◆ DESCRIPTION OF THE TASK
Exact copies of the records below are required.

◆ Stored records
........

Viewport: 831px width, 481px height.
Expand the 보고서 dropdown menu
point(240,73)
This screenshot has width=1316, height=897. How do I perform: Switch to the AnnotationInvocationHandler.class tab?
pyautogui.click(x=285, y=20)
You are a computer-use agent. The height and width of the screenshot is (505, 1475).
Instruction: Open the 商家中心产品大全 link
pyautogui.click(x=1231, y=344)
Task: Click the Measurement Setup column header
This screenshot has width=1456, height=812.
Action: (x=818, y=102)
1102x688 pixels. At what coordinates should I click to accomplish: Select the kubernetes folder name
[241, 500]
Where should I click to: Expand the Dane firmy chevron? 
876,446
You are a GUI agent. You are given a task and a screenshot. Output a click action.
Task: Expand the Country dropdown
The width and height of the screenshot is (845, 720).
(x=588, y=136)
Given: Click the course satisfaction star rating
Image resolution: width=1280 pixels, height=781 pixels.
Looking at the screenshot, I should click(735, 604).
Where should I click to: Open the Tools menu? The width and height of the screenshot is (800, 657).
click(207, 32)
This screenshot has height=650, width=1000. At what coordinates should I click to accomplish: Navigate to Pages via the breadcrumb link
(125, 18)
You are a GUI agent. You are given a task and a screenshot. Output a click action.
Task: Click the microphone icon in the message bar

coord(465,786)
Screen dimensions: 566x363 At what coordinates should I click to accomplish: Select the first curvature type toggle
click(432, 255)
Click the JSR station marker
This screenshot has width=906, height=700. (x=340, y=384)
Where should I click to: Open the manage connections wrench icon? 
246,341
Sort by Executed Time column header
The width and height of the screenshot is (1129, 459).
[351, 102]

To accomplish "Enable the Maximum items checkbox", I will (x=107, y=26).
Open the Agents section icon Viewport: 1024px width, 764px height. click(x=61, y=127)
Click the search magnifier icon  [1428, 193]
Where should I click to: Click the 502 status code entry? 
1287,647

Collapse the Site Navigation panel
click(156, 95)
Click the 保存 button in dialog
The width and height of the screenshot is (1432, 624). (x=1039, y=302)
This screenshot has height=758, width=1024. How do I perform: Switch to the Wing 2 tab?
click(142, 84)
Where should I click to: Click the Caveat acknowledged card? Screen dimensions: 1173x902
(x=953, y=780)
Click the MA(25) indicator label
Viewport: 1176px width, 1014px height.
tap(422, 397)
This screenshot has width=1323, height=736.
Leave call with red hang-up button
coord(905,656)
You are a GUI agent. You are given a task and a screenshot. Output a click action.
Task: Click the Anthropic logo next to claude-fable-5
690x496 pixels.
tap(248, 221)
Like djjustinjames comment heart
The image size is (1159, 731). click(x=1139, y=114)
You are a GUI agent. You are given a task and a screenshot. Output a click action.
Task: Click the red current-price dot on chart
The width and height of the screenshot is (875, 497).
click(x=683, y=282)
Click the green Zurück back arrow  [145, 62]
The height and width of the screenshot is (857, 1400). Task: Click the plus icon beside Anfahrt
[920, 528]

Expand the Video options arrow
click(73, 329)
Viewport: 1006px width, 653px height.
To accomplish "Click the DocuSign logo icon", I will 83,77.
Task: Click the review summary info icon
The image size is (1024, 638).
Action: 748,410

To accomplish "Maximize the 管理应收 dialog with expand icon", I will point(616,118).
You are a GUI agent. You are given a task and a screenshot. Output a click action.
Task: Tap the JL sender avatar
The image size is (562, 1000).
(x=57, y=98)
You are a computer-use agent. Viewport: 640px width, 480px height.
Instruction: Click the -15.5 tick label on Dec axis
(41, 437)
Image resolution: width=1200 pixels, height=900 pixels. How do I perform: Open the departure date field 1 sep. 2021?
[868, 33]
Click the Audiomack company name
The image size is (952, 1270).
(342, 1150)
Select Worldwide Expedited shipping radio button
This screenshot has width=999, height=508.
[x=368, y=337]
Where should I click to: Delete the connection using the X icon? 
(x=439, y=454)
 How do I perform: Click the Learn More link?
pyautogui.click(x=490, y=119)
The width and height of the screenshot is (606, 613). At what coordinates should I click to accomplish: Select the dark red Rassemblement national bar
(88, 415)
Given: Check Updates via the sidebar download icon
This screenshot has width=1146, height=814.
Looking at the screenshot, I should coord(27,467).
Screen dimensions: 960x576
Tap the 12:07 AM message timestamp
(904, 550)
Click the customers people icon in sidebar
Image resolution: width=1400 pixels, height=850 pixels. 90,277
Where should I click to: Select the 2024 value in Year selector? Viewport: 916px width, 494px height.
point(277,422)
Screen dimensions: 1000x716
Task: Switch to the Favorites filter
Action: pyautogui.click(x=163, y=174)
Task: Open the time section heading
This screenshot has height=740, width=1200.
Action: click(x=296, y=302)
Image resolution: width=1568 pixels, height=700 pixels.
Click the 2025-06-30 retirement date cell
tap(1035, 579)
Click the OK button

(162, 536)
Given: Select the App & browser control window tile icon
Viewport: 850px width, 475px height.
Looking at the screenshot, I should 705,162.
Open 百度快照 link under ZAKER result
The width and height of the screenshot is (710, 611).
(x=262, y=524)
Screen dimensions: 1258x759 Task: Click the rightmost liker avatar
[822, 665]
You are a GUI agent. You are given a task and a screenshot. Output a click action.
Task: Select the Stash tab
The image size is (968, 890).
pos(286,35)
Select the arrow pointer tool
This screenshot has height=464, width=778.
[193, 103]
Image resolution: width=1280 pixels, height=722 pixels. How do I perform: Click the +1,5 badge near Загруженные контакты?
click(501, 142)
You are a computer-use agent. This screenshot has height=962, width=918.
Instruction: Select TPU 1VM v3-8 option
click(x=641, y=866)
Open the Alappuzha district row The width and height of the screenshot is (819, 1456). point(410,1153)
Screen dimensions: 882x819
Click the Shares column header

........

◆ EXERCISE OUTPUT
Viewport: 831px width, 481px height.
Expand the 보고서 dropdown menu
point(240,73)
This screenshot has width=1316, height=897. How do I perform: Switch to the AnnotationInvocationHandler.class tab?
pyautogui.click(x=285, y=20)
You are a computer-use agent. The height and width of the screenshot is (505, 1475).
Instruction: Open the 商家中心产品大全 link
pyautogui.click(x=1231, y=344)
Task: Click the Measurement Setup column header
This screenshot has width=1456, height=812.
Action: (x=818, y=102)
1102x688 pixels. At what coordinates should I click to accomplish: Select the kubernetes folder name
[241, 500]
Where should I click to: Expand the Dane firmy chevron? 
876,446
You are a GUI agent. You are given a task and a screenshot. Output a click action.
Task: Expand the Country dropdown
The width and height of the screenshot is (845, 720).
(x=588, y=136)
Given: Click the course satisfaction star rating
Image resolution: width=1280 pixels, height=781 pixels.
Looking at the screenshot, I should click(735, 604).
Where should I click to: Open the Tools menu? The width and height of the screenshot is (800, 657).
click(207, 32)
This screenshot has height=650, width=1000. At what coordinates should I click to accomplish: Navigate to Pages via the breadcrumb link
(125, 18)
You are a GUI agent. You are given a task and a screenshot. Output a click action.
Task: Click the microphone icon in the message bar

coord(465,786)
Screen dimensions: 566x363 At what coordinates should I click to accomplish: Select the first curvature type toggle
click(432, 255)
Click the JSR station marker
This screenshot has width=906, height=700. (x=340, y=384)
Where should I click to: Open the manage connections wrench icon? 
246,341
Sort by Executed Time column header
The width and height of the screenshot is (1129, 459).
[351, 102]

To accomplish "Enable the Maximum items checkbox", I will (x=107, y=26).
Open the Agents section icon Viewport: 1024px width, 764px height. click(x=61, y=127)
Click the search magnifier icon  [1428, 193]
Where should I click to: Click the 502 status code entry? 
1287,647

Collapse the Site Navigation panel
click(156, 95)
Click the 保存 button in dialog
The width and height of the screenshot is (1432, 624). (x=1039, y=302)
This screenshot has height=758, width=1024. How do I perform: Switch to the Wing 2 tab?
click(142, 84)
Where should I click to: Click the Caveat acknowledged card? Screen dimensions: 1173x902
(x=953, y=780)
Click the MA(25) indicator label
Viewport: 1176px width, 1014px height.
tap(422, 397)
This screenshot has width=1323, height=736.
Leave call with red hang-up button
coord(905,656)
You are a GUI agent. You are given a task and a screenshot. Output a click action.
Task: Click the Anthropic logo next to claude-fable-5
690x496 pixels.
tap(248, 221)
Like djjustinjames comment heart
The image size is (1159, 731). click(x=1139, y=114)
You are a GUI agent. You are given a task and a screenshot. Output a click action.
Task: Click the red current-price dot on chart
The width and height of the screenshot is (875, 497).
click(x=683, y=282)
Click the green Zurück back arrow  [145, 62]
The height and width of the screenshot is (857, 1400). Task: Click the plus icon beside Anfahrt
[920, 528]

Expand the Video options arrow
click(73, 329)
Viewport: 1006px width, 653px height.
To accomplish "Click the DocuSign logo icon", I will 83,77.
Task: Click the review summary info icon
The image size is (1024, 638).
Action: 748,410

To accomplish "Maximize the 管理应收 dialog with expand icon", I will point(616,118).
You are a GUI agent. You are given a task and a screenshot. Output a click action.
Task: Tap the JL sender avatar
The image size is (562, 1000).
(x=57, y=98)
You are a computer-use agent. Viewport: 640px width, 480px height.
Instruction: Click the -15.5 tick label on Dec axis
(41, 437)
Image resolution: width=1200 pixels, height=900 pixels. How do I perform: Open the departure date field 1 sep. 2021?
[868, 33]
Click the Audiomack company name
The image size is (952, 1270).
(342, 1150)
Select Worldwide Expedited shipping radio button
This screenshot has width=999, height=508.
[x=368, y=337]
Where should I click to: Delete the connection using the X icon? 
(x=439, y=454)
 How do I perform: Click the Learn More link?
pyautogui.click(x=490, y=119)
The width and height of the screenshot is (606, 613). At what coordinates should I click to accomplish: Select the dark red Rassemblement national bar
(88, 415)
Given: Check Updates via the sidebar download icon
This screenshot has width=1146, height=814.
Looking at the screenshot, I should coord(27,467).
Screen dimensions: 960x576
Tap the 12:07 AM message timestamp
(904, 550)
Click the customers people icon in sidebar
Image resolution: width=1400 pixels, height=850 pixels. 90,277
Where should I click to: Select the 2024 value in Year selector? Viewport: 916px width, 494px height.
point(277,422)
Screen dimensions: 1000x716
Task: Switch to the Favorites filter
Action: pyautogui.click(x=163, y=174)
Task: Open the time section heading
This screenshot has height=740, width=1200.
Action: click(x=296, y=302)
Image resolution: width=1568 pixels, height=700 pixels.
Click the 2025-06-30 retirement date cell
tap(1035, 579)
Click the OK button

(162, 536)
Given: Select the App & browser control window tile icon
Viewport: 850px width, 475px height.
Looking at the screenshot, I should 705,162.
Open 百度快照 link under ZAKER result
The width and height of the screenshot is (710, 611).
(x=262, y=524)
Screen dimensions: 1258x759 Task: Click the rightmost liker avatar
[822, 665]
You are a GUI agent. You are given a task and a screenshot. Output a click action.
Task: Select the Stash tab
The image size is (968, 890).
pos(286,35)
Select the arrow pointer tool
This screenshot has height=464, width=778.
[193, 103]
Image resolution: width=1280 pixels, height=722 pixels. How do I perform: Click the +1,5 badge near Загруженные контакты?
click(501, 142)
You are a computer-use agent. This screenshot has height=962, width=918.
Instruction: Select TPU 1VM v3-8 option
click(x=641, y=866)
Open the Alappuzha district row The width and height of the screenshot is (819, 1456). point(410,1153)
Screen dimensions: 882x819
Click the Shares column header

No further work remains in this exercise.